Коридор оказался короче, чем представлялось наверху, и он уперся в массивную деревянную дверь.
– Вот! – торжественно сказал Онучин. – Здесь!.. Треня пнул дверь ногой, хохотнул зло:
Этой двери от силы десяток-другой лет, любая другая давно бы уже сгнила в этой воде.
– Что ты мелешь! – прошипел Пальчиков.
– Открываем дверь! – Онучин не захотел даже вдумываться в то, что сказал Треня.
Дверь оказалась запертой на чугунный засов, на котором висел небольшой ржавый замок. Кладоискатели сбили замок ударами лопаты и не без труда отворили дверь. Просунули в дверной проем факел. Колеблющийся огонь осветил совсем небольшое помещение и, как показалось на первый взгляд, совершенно пустое.
– Облом! – сказал Онучин. – Полный, полнее даже не бывает. Поверили девке с ее дурацкой жемчужиной, не по смотрели даже на карту, кинулись сломя голову…
– Вам некуда и смотреть, – сказал Треня, – карта – у меня, и я еще утром сверился с ней – все сходилось точно…
– Тогда где золото? Где изумруды, где алмазы?..
– А может, она отворотное заклятье неверно прочитала? – гадал Треня.
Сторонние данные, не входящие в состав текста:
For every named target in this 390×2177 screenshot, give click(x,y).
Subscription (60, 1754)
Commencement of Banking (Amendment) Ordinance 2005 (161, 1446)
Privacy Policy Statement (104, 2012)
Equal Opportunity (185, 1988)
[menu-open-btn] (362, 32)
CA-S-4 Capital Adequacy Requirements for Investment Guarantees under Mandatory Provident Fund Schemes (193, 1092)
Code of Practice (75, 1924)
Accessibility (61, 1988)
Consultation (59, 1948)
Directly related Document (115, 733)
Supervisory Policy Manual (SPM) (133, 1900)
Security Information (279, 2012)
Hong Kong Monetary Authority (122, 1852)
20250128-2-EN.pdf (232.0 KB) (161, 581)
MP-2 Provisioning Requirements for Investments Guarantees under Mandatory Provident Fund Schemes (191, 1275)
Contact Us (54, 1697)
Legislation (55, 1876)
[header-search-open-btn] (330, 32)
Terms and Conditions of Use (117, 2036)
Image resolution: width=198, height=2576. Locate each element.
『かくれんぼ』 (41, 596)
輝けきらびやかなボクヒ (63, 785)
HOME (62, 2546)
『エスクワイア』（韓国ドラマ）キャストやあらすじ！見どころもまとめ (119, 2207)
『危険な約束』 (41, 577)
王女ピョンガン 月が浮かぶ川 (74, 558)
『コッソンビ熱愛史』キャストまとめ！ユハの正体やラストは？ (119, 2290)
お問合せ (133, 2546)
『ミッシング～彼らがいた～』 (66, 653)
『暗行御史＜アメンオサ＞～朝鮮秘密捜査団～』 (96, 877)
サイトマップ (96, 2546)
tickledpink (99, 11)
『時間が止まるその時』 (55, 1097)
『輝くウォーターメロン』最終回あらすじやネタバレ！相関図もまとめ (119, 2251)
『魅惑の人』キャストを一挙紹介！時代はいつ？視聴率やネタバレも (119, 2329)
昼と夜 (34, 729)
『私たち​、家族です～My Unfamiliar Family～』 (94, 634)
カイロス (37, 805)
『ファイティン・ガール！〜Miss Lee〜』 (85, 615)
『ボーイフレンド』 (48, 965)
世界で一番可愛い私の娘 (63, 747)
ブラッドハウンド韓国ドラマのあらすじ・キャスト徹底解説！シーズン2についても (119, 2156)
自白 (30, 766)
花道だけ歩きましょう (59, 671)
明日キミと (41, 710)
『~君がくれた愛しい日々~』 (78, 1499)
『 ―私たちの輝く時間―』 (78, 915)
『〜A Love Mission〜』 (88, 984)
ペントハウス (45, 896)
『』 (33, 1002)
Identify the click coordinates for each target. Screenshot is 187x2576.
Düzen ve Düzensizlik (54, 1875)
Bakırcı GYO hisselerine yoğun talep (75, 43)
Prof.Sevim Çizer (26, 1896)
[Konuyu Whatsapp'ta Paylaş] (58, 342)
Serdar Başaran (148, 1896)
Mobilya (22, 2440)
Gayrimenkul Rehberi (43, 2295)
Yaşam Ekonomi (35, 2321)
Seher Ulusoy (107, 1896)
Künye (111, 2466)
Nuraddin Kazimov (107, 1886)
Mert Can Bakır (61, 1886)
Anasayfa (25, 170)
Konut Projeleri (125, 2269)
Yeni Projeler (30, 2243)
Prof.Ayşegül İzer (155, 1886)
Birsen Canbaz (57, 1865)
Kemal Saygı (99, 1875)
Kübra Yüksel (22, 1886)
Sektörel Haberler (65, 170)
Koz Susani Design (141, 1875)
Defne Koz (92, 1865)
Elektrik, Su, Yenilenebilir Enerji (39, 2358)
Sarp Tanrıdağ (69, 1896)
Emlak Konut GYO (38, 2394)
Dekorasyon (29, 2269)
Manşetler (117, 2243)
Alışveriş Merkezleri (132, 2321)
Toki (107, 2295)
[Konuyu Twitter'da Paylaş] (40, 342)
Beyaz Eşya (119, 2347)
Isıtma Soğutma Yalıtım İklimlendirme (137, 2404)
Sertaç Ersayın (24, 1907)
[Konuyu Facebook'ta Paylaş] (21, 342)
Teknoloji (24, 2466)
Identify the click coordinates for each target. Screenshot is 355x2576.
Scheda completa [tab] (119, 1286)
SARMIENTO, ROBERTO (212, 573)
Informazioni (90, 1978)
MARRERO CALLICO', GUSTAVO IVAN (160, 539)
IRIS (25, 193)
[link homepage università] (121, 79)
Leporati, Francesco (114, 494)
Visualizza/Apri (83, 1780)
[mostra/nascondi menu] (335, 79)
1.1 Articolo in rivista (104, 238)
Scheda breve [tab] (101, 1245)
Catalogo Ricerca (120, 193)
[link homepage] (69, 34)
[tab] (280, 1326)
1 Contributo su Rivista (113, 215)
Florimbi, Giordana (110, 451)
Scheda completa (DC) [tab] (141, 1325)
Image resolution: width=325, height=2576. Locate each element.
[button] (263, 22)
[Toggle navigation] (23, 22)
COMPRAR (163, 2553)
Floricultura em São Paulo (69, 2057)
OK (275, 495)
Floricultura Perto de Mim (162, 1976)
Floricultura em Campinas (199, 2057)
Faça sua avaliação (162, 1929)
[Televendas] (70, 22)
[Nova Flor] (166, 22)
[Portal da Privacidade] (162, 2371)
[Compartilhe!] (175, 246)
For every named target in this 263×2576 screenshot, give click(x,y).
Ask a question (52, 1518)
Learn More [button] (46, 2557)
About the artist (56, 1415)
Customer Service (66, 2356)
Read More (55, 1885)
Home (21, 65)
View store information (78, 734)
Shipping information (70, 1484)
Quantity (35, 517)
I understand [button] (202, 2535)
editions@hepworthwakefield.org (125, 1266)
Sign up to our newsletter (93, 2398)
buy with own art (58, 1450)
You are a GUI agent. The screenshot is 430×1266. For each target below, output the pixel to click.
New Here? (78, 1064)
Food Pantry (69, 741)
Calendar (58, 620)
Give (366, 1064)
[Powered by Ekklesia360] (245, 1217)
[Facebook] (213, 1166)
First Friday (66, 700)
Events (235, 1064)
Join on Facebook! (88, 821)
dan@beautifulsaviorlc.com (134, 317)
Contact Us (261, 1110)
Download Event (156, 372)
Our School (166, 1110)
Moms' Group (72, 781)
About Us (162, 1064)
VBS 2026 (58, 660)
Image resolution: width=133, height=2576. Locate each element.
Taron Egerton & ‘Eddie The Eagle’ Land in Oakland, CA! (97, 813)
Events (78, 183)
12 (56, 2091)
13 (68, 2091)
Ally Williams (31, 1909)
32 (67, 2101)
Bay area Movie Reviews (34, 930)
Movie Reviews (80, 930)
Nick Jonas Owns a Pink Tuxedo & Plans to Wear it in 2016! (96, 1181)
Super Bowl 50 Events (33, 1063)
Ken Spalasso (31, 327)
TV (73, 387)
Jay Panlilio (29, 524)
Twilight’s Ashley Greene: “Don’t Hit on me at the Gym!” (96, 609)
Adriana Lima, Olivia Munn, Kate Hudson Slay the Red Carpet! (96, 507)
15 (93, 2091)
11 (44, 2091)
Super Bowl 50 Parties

– Да она сама его придумала! – закричал Пальчиков, да так громко, что с потолка посыпалась мокрая глина. – Какое заклятье!
– Может, всего одно слово лишнее сказала или, наоборот, не договорила? – гнул свое упрямый потомок атамана. – Что она прокричала, когда жемчужину бросала в реку? «Перламутровый зрачок, отведи от нас старинное проклятье, черную беду, сделай явным то, что было тайным!» – вспомнил он слова девушки. – И еще: «Возвращаем тебя в родную стихию!» Может, всего-то надо добавить «спасибо»? А?..
Его спутники смотрели на него как на блаженного. Тогда он набрал в легкие воздуху и крикнул что есть мочи:
– Спасибо, перламутровый зрачок!
И в ту же секунду до них донесся звук обвала. Что-то обрушилось в помещении за деревянной дверью. Они опять просунули в дверь факел, он шипел, как пригорающее масло на плите, чадил, но и в его свете им удалось разглядеть, что обвалилась глина с трех стен помещения и открылись каменные плиты – не то с какими-то надписями, не то отпечатками.
Треня достал электрический фонарик, яркий круг пополз по плитам.
– Плиты эти явно прикрывают лазы, – сказал Треня, – так что поиски продолжаются!..
Свет фонарика остановился на первой надписи. «Казна», – прочитали все.
– Наконец-то! – сказал Пальчиков.
Треня посветил на вторую плиту. Слово «Казна» было и на нем. На третьем камне – то же самое. Онучин присвистнул:
– Во сколько золотища!
– Или кто-то следы путает, – предположил Треня. – А вот, кажется, и они сами… следы эти…
Он протиснулся в помещение, направил фонарь себе под ноги и поднял тяжеленный ком глины, может быть, единственный сухой в этом мрачном подземелье. И тут же где-то совсем рядом послышался короткий хриплый смешок, или послышалось? На глине был явно различим пятипалый когтистый след неведомой птицы. След огромный, жуткий, нереальный.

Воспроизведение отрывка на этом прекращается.